That's the thesis of noted sports medicine expert Dr. Tim Noakes' new book Waterlogged, according to a review by Joe Uhan at the excellent I Run Far. Noakes, uh, credits the sports drink industry with convincing runners that they have to drink consistently while out on the roads and trails. (Fancy that!) He also produces a heavy amount of research suggesting that hyponatremia (decreased sodium concentration in the bloodstream) has become a far greater danger than dehydration because of runners' increased fluid intake and makes the case that our bodies are fantastic at telling us when we need water and otherwise regulating our sodium levels. When we drink past thirst, on some rigid schedule, we flirt with danger ... especially on very long runs.
Hydration is something I struggle with. I drink a lot of water on most days (even when I haven't run), like 10+ glasses in addition to a pot of coffee and other fluids with something called an ABV%. But I don't like to drink a whole lot right before or during a run. I hate the sloshing feeling and sound to the point of near-queasiness, and I'm hilariously bad at the whole Dixie cup-to-mouth thing during races. More water ends up in my rose than in my stomach. I do carry an Amphipod on all runs longer than 10 miles (including during races) or whenever it's high 80s or so. But I would say I underhydrate compared to normal before and during runs. I certainly don't have multiple bottles necessitating a belt, and the idea of taking water at all 37 aid stations at a marathon makes me dizzy.

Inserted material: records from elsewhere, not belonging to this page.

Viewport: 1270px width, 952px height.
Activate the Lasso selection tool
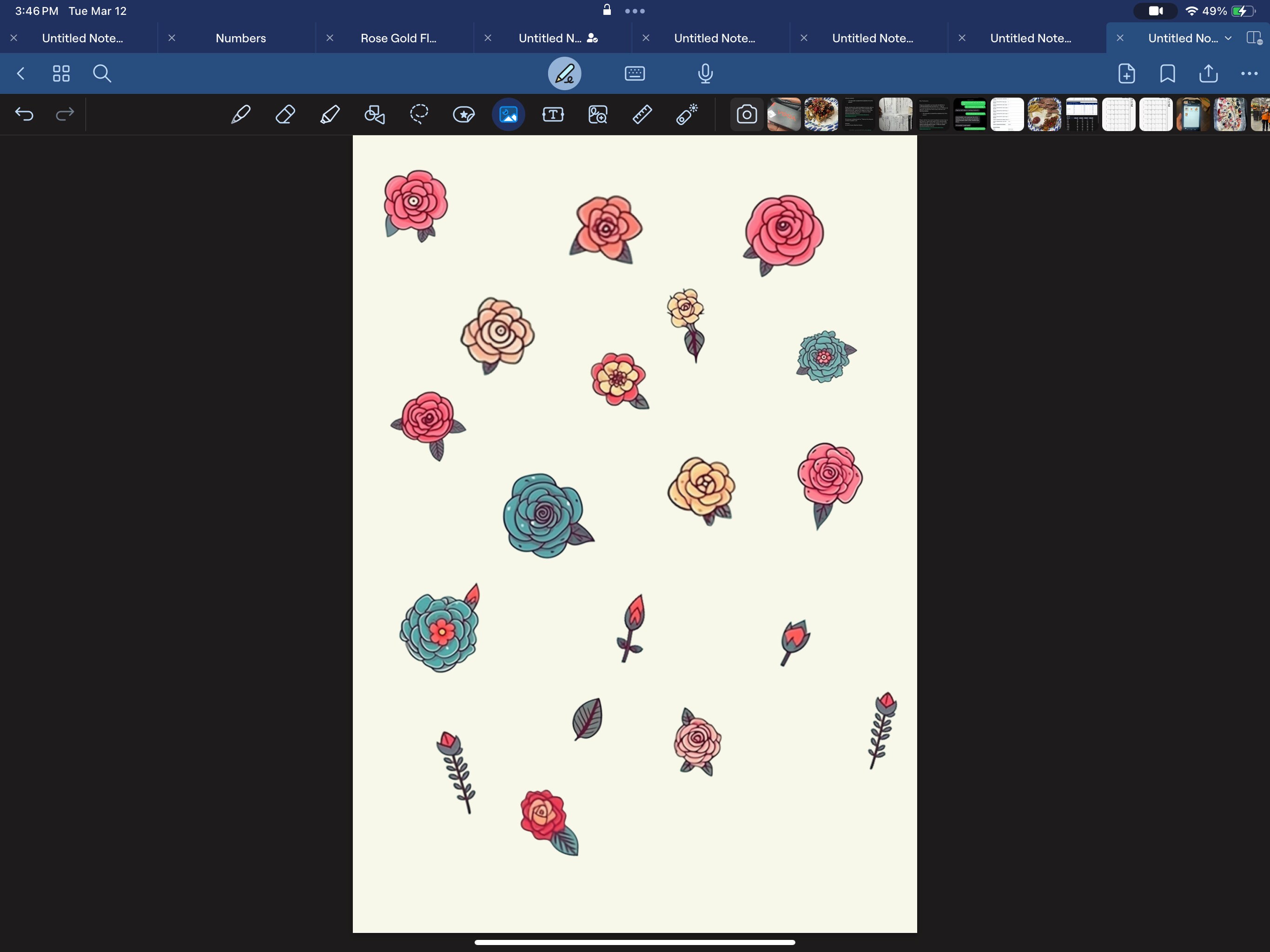coord(418,114)
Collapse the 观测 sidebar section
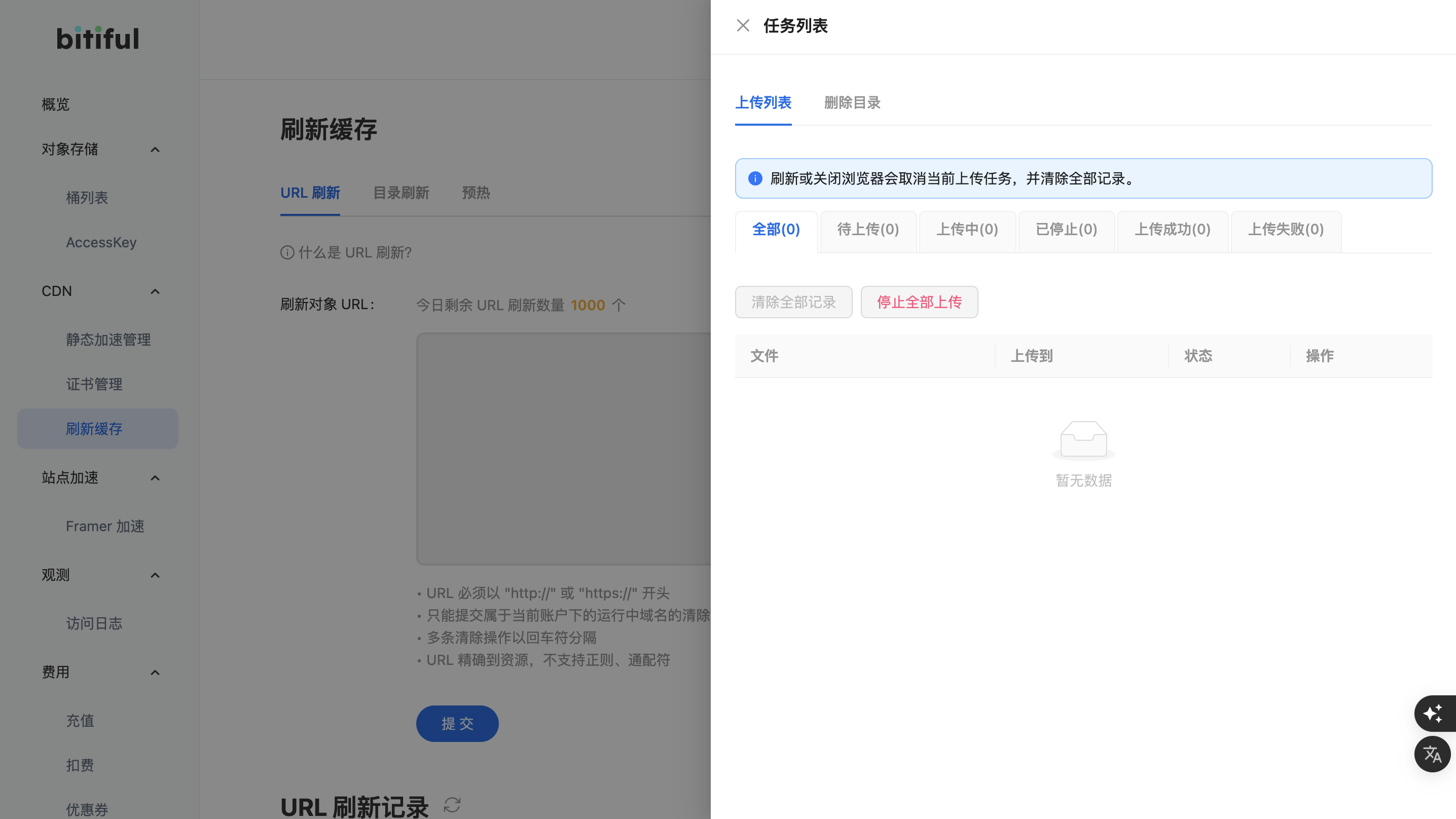 (156, 575)
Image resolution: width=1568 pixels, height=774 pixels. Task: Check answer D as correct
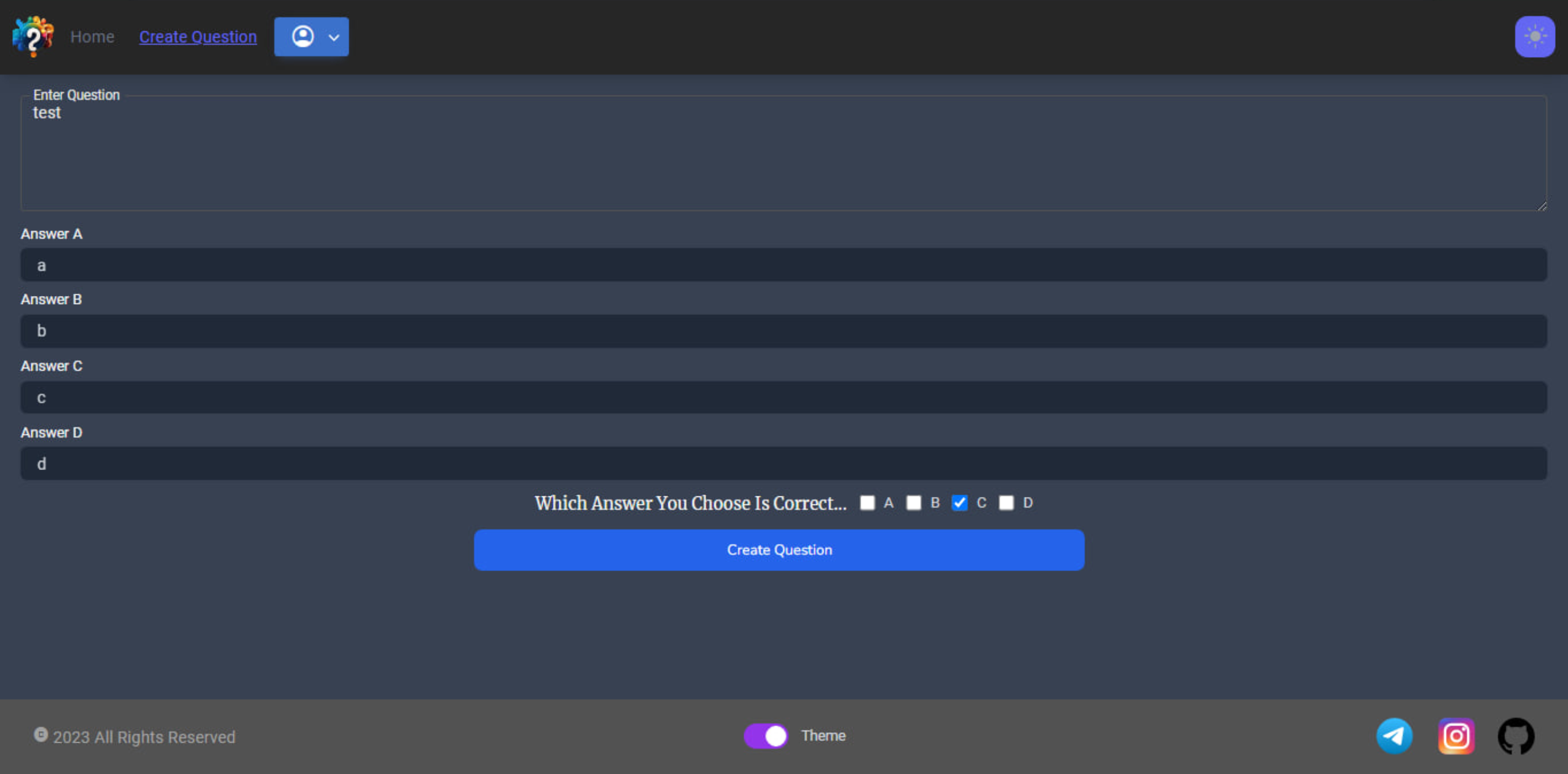pos(1006,503)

But because hydration is so championed by ... well, everyone, I always fear I'm not getting enough, and that it results in worse performance or recovery.
So I've made a concerted effort to drink more, stopping at parks to refill, tracking down cup-to-mouth strategies, etc. I had been planning to regularly take water during the S.F. Marathon next weekend after taking none but the 20 oz. in my Amphipod (plus about 6-8 more after a late refill) at CIM.
Until I read about Dr. Noakes' research.
Now, maybe I'll continue to self-regulate. Having a handheld during a race represents some great freedom: if I feel thirst between aid stations, I can take a swig. If I'm near an aid station, or if seeing an aid station approach makes me think about it and I realize that, "hey, I'm thirsty!" I shall (try to) drink. When the race is over, I will drink. Beer. Beers.
So much of running is trial and error. (Mostly error, for some of us.) But having research like what Dr. Noakes presents helps, I think, guide our personal experimentation. Hydration is one of infinite variables in running, it seems, but it's arguably one of the most important. More evidence-based knowledge on the subject is absolutely a good thing. But with all things in running, it comes down to figuring out how that fits us individually.